Not long after that, the younger son got together all he had, set off for a distant country and there squandered his wealth in wild living. After he had spent everything, there was a severe famine in that whole country, and he began to be in need. So he went and hired himself out to a citizen of that country, who sent him to his fields to feed pigs. He longed to fill his stomach with the pods that the pigs were eating, but no one gave him anything.

When he came to his senses, he said, how many of my father's hired men have food to spare, and here I am starving to death! I will set out and go back to my father and say to him: Father, I have sinned against heaven and against you. I am no longer worthy to be called your son; make me like one of your hired men.' So he got up and went to his father.

But while he was still a long way off, his father saw him; he ran to his son, raised his hand then stopped himself, he tore his robe and began to weep.The son said to him, Father, I have sinned against heaven and against you. I am no longer worthy to be called your son.

So the father said to his servants, Quick! Bring the best robe and put it on him. Put a ring on his finger and sandals on his feet.

But first, said the father *, bring the fattened calf and kill it. No, wait, that is not enough. Before we feast and celebrate this son of mine who was dead and is alive again there is one more thing to be done.

The older son was in the field. When he was brought near the house, he heard loud wailing. So he called one of the servants and asked him what was going on. Your brother has come, he replied, and your father wants to see you.

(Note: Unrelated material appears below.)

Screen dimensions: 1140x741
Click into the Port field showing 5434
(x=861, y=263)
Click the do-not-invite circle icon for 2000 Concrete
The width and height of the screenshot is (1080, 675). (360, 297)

When the older brother realised his father’s intention he became distraught and refused to go in. So his father went out and pleaded with him. But he answered his father, Look! All these years I've been slaving for you and never disobeyed your orders. You never even had to sacrifice a young goat for me. But when this son of yours who has squandered your property with prostitutes comes home, you kill for him!

My son, the father said, this is the way of the world.

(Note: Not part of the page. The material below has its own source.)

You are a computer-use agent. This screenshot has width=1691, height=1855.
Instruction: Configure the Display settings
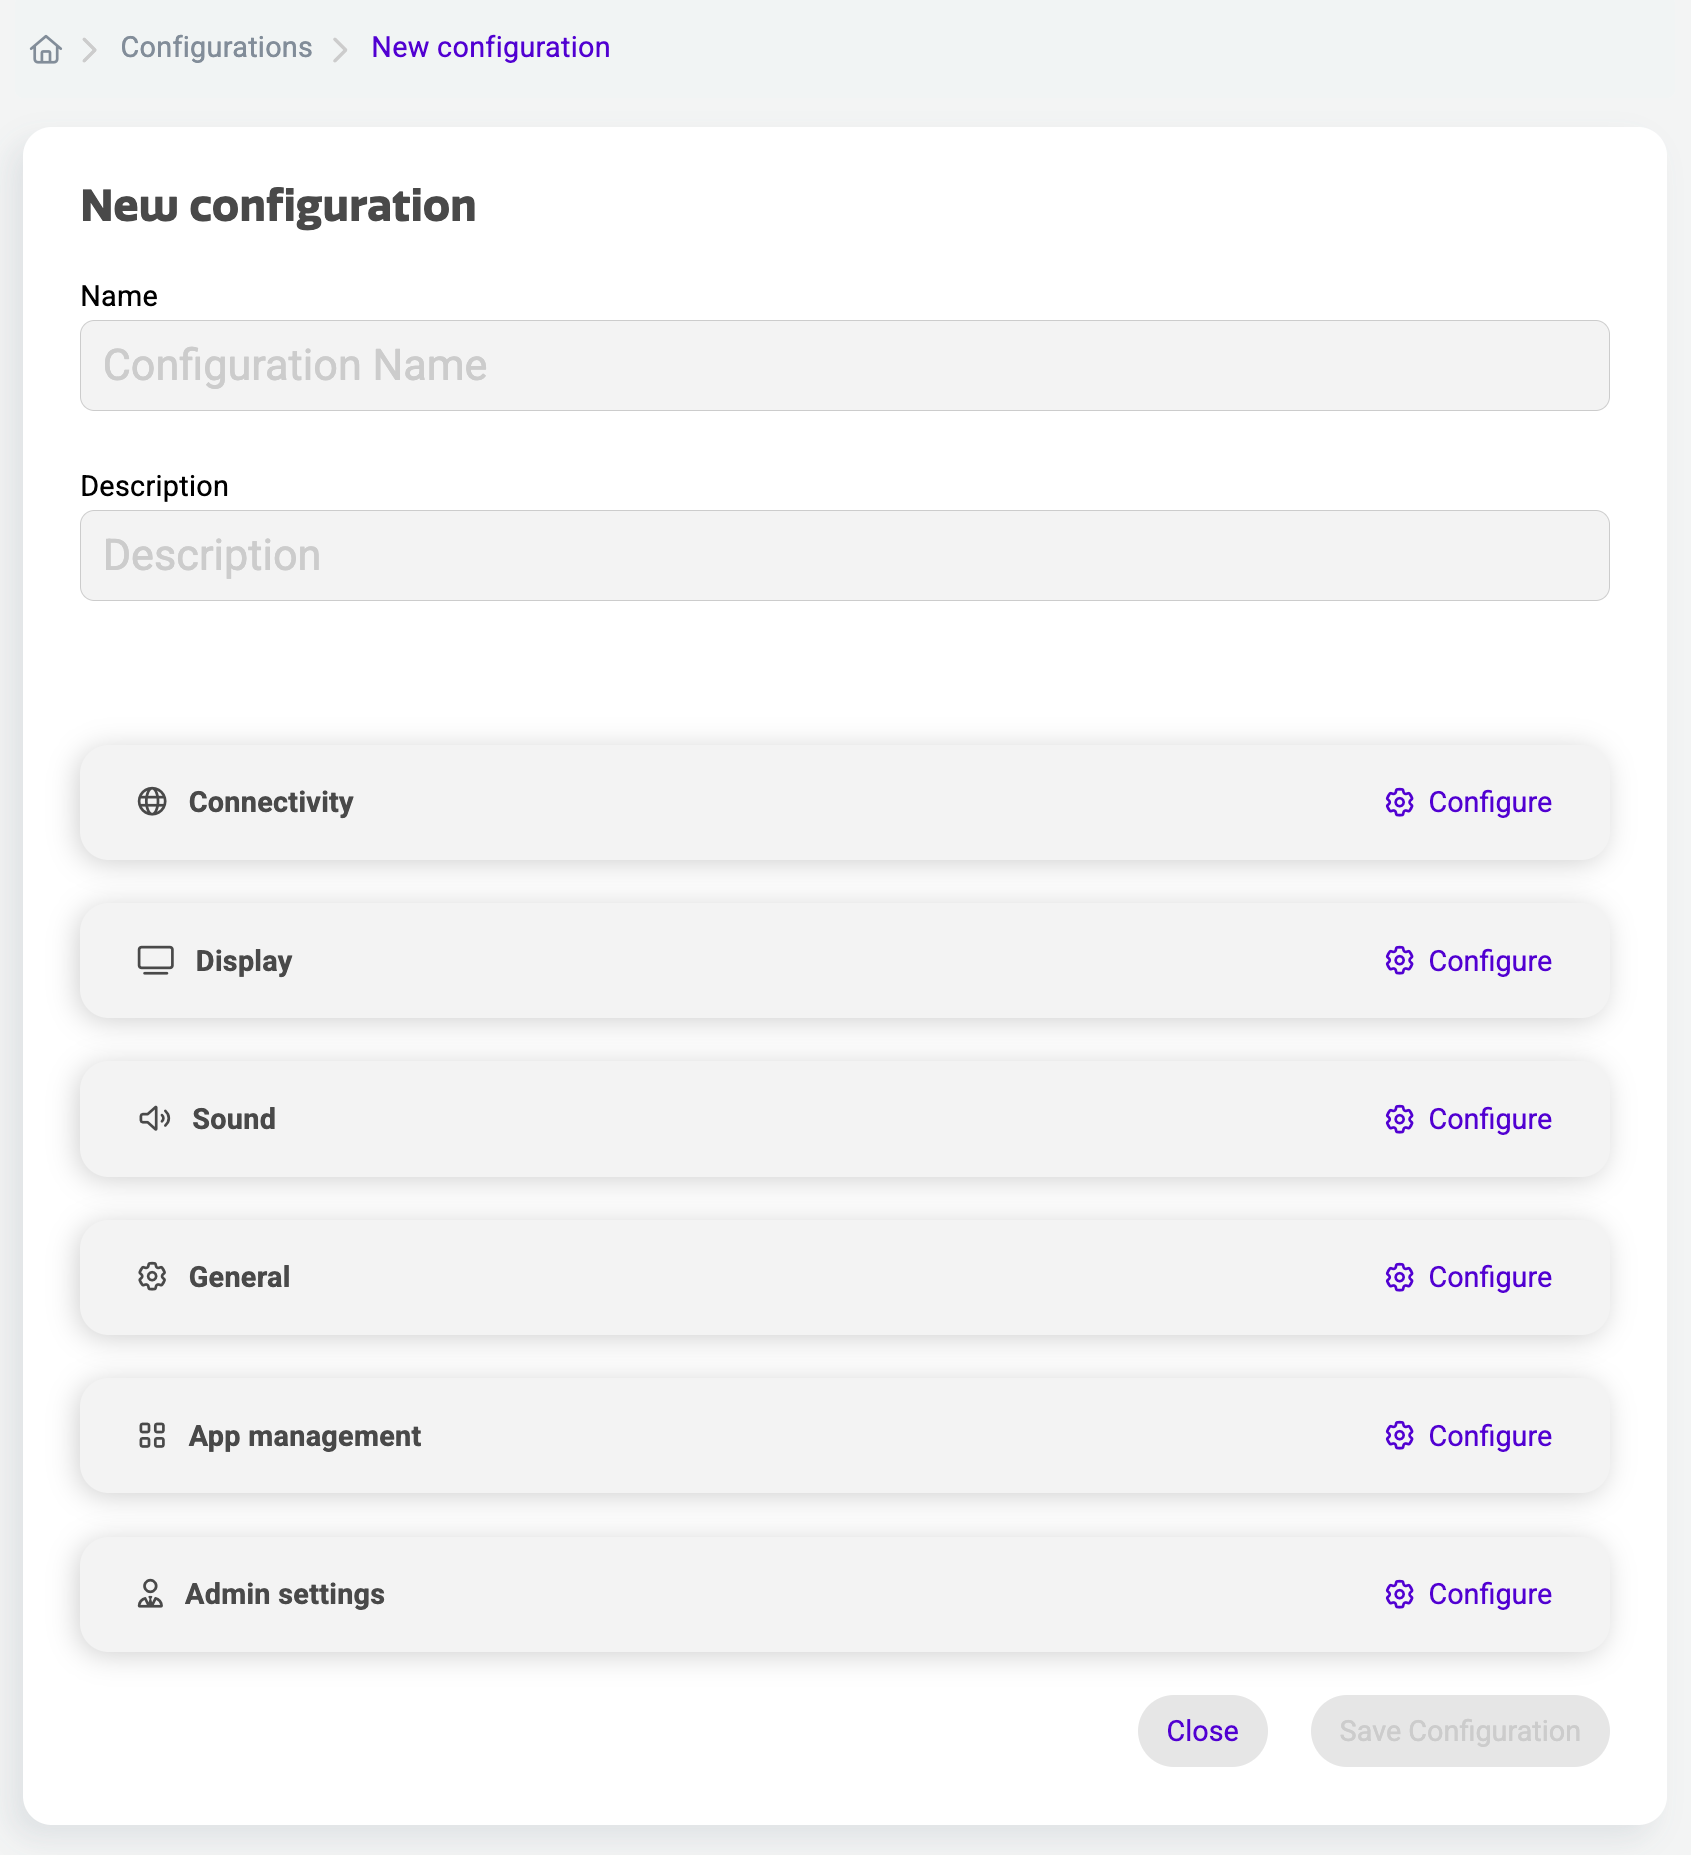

* Some early manuscripts include the phrase ‘with a grievous sigh’ others record ‘with a solemn determination’

The real story is here

Tuesday, 1 September 2009

Beer AND Hymns

If you came from Homebrewed Christianity then Chad nearly got it right - it's beer & hymns... click to find out more from the Jesus Arms and thanks to Eliza for getting this video up so quick - you know you want to be at Greenbelt next year. Tripp and Chad - your tickets will be on the door my friends and perhaps a deacon discount should be arranged?

If you didn't come via the brew boys latest podcast feat us in the intro and then the man LeRon Shults... you should have

Proper festival reflections including the Gooder, Bell and Ugly after I pick up my laptop bag inc ipod etc that I left in Subway in Cheltenham - doooooohhhhhhhhh!

If you were there - what was your Good Bad and Ugly of Greenbelt 09?